Question: What are the effects of the number of presences on models generated with multivariate adaptive regression splines (MARS)? Do these effects vary with data quality and quantity and species ecology?

Location: Spain and Ecuador.

Methods: We used two data sets: (1) two trees from Spain, representing high-occurrence number data sets with real absences and unbalanced prevalence; (2) two herbs from Ecuador, representing low-occurrence number data sets without real absences and balanced prevalence. For model quality, we used two different measures: reliability and stability. For each sample size, different replicates were generated at random and then used to generate a consensus model.

Results: Model reliability and stability decrease with sample size. Optimal minimum sample size varies depending on many factors, many of which are unknown.
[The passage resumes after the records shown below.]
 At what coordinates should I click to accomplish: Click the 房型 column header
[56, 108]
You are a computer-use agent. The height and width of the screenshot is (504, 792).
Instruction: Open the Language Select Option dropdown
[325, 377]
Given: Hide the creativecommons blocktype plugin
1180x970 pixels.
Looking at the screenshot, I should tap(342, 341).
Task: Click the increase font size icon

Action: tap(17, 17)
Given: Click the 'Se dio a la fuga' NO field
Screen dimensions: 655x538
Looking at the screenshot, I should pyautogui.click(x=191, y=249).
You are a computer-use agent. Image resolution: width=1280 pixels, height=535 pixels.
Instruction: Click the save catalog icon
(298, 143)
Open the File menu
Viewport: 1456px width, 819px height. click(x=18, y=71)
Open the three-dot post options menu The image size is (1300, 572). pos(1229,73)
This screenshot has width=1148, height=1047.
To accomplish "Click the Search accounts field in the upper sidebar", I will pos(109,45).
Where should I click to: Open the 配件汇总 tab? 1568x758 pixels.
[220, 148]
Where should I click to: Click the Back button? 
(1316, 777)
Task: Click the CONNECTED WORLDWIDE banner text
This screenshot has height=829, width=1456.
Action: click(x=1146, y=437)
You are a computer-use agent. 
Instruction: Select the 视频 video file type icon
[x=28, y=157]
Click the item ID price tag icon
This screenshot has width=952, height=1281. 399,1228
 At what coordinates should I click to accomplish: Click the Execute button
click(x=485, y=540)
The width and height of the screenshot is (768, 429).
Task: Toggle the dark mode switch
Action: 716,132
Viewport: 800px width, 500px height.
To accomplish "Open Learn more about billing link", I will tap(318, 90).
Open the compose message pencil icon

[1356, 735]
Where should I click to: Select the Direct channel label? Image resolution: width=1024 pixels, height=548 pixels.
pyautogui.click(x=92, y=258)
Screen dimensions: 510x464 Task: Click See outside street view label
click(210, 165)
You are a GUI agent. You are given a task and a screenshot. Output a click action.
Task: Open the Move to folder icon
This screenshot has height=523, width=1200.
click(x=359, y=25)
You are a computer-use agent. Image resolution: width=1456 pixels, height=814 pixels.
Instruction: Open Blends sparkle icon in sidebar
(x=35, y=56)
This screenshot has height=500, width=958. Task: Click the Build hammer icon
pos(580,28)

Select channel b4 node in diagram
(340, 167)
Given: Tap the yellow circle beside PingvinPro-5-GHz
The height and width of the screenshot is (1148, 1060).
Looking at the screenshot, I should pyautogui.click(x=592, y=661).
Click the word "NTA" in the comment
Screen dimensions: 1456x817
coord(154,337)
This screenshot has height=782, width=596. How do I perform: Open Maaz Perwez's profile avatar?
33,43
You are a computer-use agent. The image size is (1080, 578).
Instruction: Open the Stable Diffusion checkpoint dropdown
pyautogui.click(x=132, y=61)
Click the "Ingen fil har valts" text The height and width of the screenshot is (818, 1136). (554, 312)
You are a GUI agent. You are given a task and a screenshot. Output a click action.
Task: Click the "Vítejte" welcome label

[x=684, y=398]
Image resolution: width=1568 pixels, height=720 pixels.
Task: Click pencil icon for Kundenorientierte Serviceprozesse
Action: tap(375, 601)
Regional niche variation and ecological heterogeneity are critical.

Conclusions: (1) Model predictive power improves greatly with more than 18-20 presences. (2) Model reliability depends on data quantity and quality as well as species ecological characteristics. (3) Depending on the number of presences in the data set, investigators must carefully distinguish between models that should be treated with skepticism and those whose predictions can be applied with reasonable confidence. (4) For species combining few initial presences and wide environmental range variation, it is advisable to generate several replicate models that partition the initial data and generate a consensus model. (5) Models of species with a narrow environmental range variation can be highly stable and reliable, even when generated with few presences.